VoxBoox: A System for Automatic Generation of Interactive Talking Books

Aanchal Jain, Gopal Gupta · 2006 · Proceedings of the 8th International ACM SIGACCESS Conference on Computers and Accessibility (Assets '06) · doi:10.1145/1168987.1169052

Summary

This poster paper from the University of Texas at Dallas presents VoxBoox, a system that automatically converts HTML-coded digital books into interactive talking books accessible via telephone. The system works by translating HTML pages into VoiceXML — the W3C standard markup language for voice-driven interfaces — and then enhancing the VoiceXML output with navigation controls and interactive features. A user dials a toll-free number to connect to a voice browser, selects a book by speaking its title, and can then listen to the content with full navigational control through speech commands and voice input. The architecture consists of four components: a CGI gateway that handles user requests, a transcoder that converts HTML to VoiceXML, an enhancer that adds navigation controls (skip, pause, forward, backward) and voice anchor bookmarks, and a voice browser that delivers the audio to the user. The system leverages existing web infrastructure — any book published in HTML on the web can be made accessible without requiring the publisher to do additional work.

Key findings

The prototype was operational and addressed several key limitations of both existing talking book formats and standard VoiceXML. Unlike audio cassettes and CDs which offer limited navigation, VoxBoox provides dynamic controls including skip, repeat, pause, keyword search, and voice anchors (bookmarks) that let users mark and return to specific passages — similar to flipping pages in a physical book. Unlike DAISY digital talking books which require specialized players or software, VoxBoox is accessible over any telephone, making it usable even when a computer is unavailable or cannot be operated (such as while driving). The system also overcomes VoiceXML's inherent limitation that page navigation is controlled by the page author rather than the listener, by automatically inserting navigation tags and controls during the enhancement phase.

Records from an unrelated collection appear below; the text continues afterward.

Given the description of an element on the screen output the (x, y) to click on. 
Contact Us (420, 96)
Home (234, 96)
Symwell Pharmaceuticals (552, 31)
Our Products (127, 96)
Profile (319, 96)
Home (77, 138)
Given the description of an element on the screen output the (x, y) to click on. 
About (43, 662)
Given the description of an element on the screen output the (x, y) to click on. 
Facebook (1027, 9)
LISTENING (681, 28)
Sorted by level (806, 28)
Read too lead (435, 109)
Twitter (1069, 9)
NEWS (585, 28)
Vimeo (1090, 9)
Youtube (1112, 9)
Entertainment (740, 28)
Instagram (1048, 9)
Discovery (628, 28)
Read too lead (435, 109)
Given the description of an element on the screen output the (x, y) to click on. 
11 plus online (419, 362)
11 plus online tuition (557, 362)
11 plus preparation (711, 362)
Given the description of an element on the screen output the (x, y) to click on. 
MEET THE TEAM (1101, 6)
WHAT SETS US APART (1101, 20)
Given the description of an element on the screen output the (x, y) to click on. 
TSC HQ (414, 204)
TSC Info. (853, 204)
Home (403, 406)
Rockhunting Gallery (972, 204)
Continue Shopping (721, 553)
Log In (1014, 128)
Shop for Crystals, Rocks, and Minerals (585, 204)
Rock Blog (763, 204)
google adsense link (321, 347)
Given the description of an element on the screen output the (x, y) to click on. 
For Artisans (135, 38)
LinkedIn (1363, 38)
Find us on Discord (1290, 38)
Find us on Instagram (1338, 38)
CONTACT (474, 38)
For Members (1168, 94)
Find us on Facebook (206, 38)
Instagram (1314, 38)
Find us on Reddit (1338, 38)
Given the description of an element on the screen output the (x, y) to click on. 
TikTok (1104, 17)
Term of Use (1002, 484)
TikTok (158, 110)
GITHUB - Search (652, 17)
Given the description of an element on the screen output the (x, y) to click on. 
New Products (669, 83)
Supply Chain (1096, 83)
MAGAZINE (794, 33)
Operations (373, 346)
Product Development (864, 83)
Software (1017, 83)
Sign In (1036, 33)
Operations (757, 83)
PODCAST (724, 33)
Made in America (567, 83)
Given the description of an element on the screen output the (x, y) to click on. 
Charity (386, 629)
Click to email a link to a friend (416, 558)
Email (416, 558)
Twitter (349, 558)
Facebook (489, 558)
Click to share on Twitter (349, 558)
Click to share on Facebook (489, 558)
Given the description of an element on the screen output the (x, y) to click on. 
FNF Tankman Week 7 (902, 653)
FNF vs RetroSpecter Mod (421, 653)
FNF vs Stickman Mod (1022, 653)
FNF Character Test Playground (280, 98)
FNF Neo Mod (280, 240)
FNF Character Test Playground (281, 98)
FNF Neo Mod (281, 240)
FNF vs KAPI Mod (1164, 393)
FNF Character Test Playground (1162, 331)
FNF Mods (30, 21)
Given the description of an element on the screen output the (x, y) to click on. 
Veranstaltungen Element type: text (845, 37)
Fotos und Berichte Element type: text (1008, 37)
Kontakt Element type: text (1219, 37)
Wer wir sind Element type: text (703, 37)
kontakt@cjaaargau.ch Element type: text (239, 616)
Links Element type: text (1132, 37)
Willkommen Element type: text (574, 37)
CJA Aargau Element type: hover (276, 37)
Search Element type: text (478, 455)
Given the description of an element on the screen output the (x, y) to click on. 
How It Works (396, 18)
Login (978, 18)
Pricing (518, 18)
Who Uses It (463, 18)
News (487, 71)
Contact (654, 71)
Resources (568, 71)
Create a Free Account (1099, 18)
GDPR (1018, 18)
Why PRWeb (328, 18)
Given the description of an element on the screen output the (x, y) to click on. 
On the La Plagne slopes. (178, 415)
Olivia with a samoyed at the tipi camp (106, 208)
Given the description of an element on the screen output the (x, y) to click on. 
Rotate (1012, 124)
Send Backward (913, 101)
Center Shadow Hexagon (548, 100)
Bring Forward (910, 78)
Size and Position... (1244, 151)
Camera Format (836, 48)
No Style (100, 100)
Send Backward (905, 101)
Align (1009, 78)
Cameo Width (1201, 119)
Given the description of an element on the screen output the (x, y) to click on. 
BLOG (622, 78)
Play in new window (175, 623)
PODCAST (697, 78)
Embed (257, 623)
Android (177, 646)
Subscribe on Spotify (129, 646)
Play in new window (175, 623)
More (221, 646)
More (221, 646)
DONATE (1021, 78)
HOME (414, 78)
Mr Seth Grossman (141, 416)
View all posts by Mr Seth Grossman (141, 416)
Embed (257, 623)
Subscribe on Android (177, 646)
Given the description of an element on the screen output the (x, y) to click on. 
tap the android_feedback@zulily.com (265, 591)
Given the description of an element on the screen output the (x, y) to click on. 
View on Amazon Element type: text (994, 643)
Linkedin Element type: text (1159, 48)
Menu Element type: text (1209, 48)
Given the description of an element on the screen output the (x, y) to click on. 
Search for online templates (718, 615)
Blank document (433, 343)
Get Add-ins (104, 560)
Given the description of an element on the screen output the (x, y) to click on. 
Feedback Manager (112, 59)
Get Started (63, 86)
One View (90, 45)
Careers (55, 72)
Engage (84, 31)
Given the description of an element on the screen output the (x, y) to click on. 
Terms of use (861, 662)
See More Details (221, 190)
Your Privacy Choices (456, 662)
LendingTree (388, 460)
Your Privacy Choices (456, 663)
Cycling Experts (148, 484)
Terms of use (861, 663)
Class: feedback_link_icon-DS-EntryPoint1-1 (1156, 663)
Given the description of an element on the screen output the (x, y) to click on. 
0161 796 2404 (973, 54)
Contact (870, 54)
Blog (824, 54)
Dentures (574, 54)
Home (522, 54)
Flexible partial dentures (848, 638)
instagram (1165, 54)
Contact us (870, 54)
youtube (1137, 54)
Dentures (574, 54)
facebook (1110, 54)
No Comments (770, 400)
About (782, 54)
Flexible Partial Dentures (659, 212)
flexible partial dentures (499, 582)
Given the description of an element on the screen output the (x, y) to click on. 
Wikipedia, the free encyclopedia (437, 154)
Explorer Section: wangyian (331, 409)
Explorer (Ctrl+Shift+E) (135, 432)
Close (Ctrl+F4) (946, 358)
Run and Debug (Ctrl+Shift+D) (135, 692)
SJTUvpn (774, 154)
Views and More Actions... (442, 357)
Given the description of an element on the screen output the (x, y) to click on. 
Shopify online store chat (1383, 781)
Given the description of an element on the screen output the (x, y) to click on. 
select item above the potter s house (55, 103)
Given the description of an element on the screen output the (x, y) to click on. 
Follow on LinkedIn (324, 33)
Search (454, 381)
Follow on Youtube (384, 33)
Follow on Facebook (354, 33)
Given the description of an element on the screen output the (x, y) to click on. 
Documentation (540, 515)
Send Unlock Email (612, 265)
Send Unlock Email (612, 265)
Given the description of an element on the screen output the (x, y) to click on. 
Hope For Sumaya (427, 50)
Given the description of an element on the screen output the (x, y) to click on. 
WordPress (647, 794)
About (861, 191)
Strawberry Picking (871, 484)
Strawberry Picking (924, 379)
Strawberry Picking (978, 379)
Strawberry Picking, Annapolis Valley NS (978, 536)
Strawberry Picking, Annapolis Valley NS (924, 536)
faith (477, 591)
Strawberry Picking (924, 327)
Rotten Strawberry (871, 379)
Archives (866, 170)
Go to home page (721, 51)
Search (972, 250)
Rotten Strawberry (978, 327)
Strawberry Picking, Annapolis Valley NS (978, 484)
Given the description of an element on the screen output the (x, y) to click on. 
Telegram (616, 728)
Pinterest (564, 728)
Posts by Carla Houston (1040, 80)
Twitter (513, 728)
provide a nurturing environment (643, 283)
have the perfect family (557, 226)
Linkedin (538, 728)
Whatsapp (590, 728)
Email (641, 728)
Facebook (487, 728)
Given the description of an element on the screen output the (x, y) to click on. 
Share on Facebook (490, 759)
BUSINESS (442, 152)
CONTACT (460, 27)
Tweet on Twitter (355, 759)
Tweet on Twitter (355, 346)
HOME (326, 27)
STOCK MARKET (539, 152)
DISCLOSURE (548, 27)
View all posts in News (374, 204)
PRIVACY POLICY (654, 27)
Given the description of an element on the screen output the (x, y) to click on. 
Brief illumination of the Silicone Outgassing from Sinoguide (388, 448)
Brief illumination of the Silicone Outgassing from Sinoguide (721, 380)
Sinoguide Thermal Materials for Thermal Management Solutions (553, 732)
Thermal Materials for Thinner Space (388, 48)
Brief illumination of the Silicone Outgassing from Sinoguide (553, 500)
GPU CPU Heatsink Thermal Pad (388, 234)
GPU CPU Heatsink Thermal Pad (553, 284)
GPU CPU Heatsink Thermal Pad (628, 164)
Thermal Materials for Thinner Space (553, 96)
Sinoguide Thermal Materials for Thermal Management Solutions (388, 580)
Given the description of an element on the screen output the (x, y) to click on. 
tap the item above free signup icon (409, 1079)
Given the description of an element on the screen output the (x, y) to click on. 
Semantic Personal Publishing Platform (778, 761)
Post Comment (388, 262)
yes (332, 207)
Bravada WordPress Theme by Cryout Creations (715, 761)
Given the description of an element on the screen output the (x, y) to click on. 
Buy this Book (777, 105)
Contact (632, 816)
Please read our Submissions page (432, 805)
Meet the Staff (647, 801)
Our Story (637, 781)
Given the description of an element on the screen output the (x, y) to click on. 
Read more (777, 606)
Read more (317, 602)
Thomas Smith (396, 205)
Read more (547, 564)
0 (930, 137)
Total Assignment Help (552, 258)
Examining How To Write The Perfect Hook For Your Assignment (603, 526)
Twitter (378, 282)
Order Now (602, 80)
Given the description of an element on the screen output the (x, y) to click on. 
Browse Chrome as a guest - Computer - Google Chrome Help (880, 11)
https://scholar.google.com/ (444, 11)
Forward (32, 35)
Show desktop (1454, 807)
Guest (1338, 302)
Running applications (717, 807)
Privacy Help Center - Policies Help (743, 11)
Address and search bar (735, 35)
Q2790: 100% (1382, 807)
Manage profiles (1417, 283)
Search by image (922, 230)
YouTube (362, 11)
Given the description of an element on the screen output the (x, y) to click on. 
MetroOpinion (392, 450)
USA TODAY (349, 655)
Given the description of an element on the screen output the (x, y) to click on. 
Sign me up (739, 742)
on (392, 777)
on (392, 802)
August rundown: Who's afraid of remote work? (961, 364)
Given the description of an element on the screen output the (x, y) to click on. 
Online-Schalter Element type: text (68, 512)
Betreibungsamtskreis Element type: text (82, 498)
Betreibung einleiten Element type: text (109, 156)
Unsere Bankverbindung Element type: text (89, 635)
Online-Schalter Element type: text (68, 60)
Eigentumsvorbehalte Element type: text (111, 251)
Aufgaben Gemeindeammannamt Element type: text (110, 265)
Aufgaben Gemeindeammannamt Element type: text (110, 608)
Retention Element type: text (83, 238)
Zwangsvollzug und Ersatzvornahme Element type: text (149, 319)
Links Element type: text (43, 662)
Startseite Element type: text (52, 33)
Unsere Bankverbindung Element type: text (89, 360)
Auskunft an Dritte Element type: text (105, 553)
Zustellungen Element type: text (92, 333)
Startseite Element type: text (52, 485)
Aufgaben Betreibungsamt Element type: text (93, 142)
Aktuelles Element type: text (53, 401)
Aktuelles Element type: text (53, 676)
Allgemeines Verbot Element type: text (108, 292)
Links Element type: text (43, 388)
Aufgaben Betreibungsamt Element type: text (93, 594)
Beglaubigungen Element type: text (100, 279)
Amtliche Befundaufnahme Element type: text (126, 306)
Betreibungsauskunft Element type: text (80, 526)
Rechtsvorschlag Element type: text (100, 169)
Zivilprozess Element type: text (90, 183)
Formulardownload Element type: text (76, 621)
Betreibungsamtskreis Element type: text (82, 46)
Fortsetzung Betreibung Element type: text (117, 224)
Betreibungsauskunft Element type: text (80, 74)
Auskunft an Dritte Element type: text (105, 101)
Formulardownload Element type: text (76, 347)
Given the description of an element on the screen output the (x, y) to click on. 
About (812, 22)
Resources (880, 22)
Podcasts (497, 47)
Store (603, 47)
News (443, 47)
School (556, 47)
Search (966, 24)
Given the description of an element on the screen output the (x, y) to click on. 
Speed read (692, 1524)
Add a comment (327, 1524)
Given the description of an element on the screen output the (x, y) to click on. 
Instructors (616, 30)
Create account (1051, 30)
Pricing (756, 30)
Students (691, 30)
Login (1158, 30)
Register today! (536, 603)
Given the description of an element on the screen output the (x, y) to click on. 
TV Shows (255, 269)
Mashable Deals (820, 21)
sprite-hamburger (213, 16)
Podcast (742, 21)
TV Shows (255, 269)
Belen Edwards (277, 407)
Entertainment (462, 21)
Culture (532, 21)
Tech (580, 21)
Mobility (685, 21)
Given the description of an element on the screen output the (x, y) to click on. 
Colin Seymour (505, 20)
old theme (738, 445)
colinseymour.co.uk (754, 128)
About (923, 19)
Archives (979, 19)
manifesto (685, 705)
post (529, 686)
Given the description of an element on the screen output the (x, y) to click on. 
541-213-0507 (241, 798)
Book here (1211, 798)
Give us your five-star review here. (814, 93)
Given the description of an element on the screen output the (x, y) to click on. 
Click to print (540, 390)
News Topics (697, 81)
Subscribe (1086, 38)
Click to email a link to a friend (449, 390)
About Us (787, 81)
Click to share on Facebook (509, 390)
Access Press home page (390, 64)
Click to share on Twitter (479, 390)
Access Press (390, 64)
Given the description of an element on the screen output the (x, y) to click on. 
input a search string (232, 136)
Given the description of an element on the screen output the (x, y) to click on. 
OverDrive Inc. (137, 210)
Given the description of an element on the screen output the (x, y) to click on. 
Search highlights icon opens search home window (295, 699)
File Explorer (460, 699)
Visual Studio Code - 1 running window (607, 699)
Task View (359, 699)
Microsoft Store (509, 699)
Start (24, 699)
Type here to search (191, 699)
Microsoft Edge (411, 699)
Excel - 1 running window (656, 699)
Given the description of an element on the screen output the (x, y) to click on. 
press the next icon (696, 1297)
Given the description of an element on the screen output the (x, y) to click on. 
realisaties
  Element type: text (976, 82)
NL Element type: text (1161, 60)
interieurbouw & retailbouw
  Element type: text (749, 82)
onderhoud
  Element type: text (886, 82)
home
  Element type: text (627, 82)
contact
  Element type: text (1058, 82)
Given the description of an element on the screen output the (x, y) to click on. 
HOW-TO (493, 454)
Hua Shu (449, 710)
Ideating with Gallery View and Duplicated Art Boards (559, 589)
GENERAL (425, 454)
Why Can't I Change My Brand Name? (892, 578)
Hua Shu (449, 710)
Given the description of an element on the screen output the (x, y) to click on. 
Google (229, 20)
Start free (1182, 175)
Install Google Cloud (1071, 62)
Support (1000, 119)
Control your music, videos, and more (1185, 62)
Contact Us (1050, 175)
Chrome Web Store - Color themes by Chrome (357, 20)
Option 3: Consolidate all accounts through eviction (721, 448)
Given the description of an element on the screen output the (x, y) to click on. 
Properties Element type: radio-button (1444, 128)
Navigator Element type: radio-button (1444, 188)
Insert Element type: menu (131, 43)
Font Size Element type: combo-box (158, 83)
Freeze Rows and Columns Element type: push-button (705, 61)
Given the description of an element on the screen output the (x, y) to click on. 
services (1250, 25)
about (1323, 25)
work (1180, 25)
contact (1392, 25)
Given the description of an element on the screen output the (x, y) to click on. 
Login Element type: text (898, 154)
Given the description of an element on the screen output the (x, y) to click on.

The voice anchor feature allows users to place speech-labeled bookmarks on any paragraph and navigate between them, and keyword search lets users jump to forms containing a specific word.

Relevance

VoxBoox represents an early attempt to solve a problem that remains relevant: making the vast amount of digital text content on the web accessible through audio with meaningful navigation, not just linear reading. While screen readers and modern TTS have advanced considerably since 2006, the core insight that aural navigation of long-form content requires different interaction paradigms than visual browsing remains important. The system's telephone-based access model was innovative for its time, providing access without requiring a computer or specialized software. The approach of automatically transforming existing HTML content rather than requiring publishers to create separate accessible versions reflects the principle that accessibility should scale with existing content rather than depending on individual author effort. Although VoiceXML and telephone-based interfaces have largely been superseded by smartphone apps and smart speakers, VoxBoox's navigational concepts — bookmarking, keyword search, section skipping — are features that modern accessible reading applications continue to implement.

Tags: talking books · VoiceXML · aural navigation · visual impairment · blind users · HTML transformation · text-to-speech · accessible publishing

Standards referenced: VoiceXML 2.0 · HTML